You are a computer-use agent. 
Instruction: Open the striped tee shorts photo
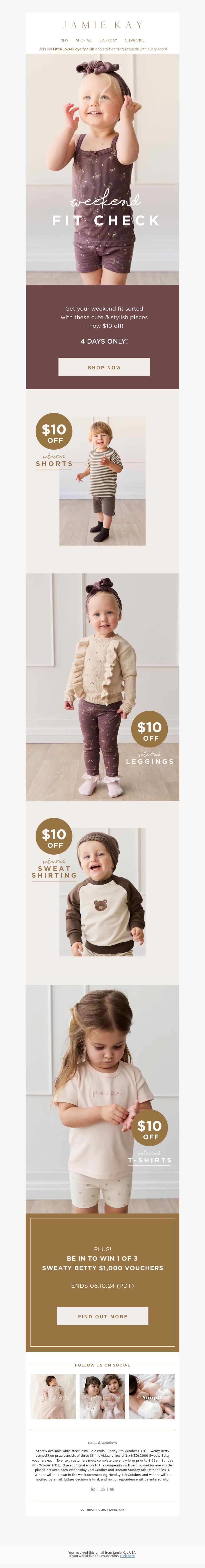[102, 481]
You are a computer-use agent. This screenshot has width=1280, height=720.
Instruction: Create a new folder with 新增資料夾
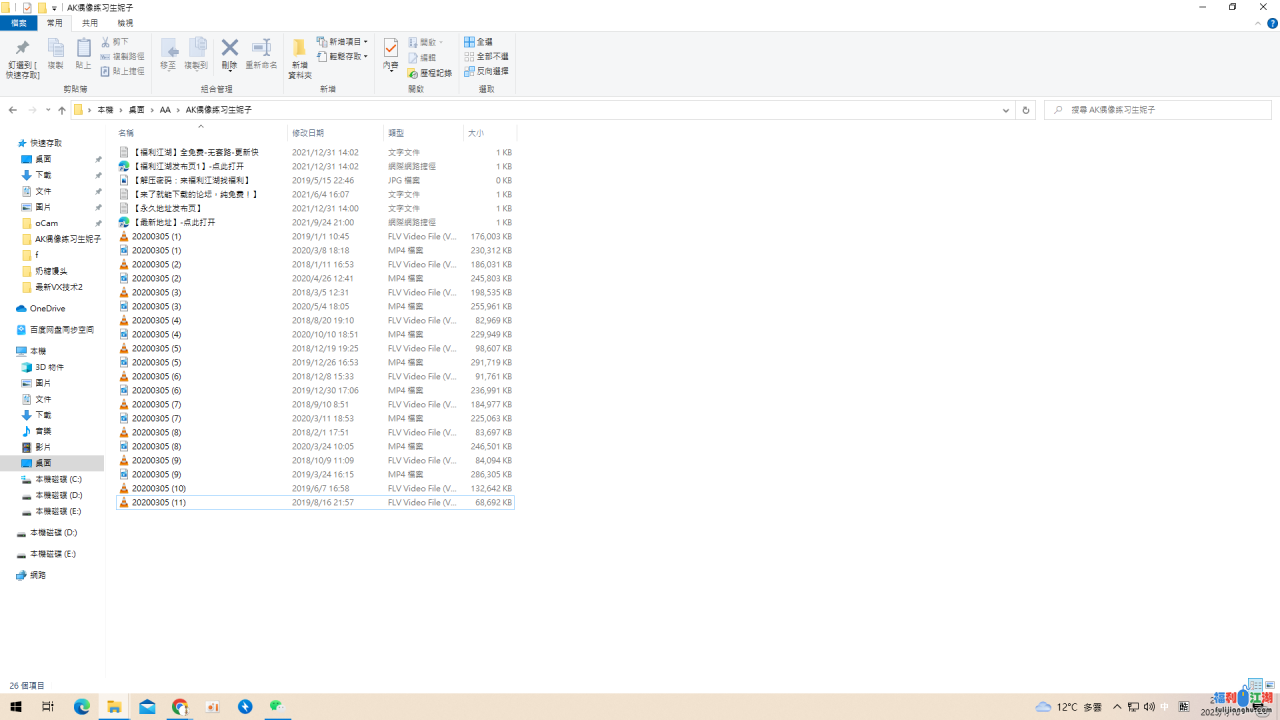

● **Task directions**:
Could you output every entry exactly as written, skipping the pictures?

● **Your response**:
You are a computer-use agent. 
Instruction: Open the striped tee shorts photo
[102, 481]
You are a computer-use agent. This screenshot has width=1280, height=720.
Instruction: Create a new folder with 新增資料夾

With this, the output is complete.